Task to carry out: Select and copy out every line in the records containing "computer".

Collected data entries
──────────

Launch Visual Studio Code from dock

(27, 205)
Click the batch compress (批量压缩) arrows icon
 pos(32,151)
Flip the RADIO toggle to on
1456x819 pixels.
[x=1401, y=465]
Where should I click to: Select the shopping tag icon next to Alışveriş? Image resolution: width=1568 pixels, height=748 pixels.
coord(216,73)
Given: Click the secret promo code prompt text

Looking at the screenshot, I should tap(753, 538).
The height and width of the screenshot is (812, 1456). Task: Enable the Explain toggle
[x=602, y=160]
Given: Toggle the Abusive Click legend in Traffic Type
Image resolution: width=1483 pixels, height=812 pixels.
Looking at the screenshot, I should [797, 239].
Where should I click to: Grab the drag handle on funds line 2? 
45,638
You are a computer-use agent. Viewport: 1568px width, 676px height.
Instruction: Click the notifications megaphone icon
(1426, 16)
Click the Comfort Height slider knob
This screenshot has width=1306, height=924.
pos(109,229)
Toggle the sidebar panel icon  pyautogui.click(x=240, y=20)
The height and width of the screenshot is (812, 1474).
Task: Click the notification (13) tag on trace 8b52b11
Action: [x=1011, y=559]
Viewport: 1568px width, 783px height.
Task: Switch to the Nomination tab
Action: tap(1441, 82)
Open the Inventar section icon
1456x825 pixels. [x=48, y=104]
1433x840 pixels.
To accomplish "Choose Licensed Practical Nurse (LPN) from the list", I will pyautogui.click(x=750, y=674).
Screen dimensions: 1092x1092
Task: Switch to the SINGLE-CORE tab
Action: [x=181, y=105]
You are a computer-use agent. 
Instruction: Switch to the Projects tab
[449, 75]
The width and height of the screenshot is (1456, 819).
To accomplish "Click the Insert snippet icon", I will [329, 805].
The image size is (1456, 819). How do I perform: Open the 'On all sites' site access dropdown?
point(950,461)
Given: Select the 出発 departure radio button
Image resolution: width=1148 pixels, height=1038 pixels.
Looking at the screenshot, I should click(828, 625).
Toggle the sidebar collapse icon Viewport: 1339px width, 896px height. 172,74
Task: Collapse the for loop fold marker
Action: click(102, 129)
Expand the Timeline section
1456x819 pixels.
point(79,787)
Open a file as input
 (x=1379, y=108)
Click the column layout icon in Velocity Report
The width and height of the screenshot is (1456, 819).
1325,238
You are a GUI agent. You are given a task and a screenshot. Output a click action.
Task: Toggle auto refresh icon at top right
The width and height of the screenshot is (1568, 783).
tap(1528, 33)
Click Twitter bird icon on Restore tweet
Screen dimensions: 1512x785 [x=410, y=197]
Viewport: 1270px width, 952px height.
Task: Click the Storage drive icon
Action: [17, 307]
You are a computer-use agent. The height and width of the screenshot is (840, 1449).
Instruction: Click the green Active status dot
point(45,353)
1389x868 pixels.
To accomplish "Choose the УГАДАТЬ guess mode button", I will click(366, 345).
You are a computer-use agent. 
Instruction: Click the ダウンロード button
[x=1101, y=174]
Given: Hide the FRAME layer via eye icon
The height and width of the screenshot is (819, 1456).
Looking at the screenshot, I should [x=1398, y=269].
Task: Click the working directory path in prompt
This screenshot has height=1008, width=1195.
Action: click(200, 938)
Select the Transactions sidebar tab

──────────

Reply to the task:
You are a computer-use agent. Viewport: 1568px width, 676px height.
You are a computer-use agent. 
You are a computer-use agent. The height and width of the screenshot is (840, 1449).
You are a computer-use agent. 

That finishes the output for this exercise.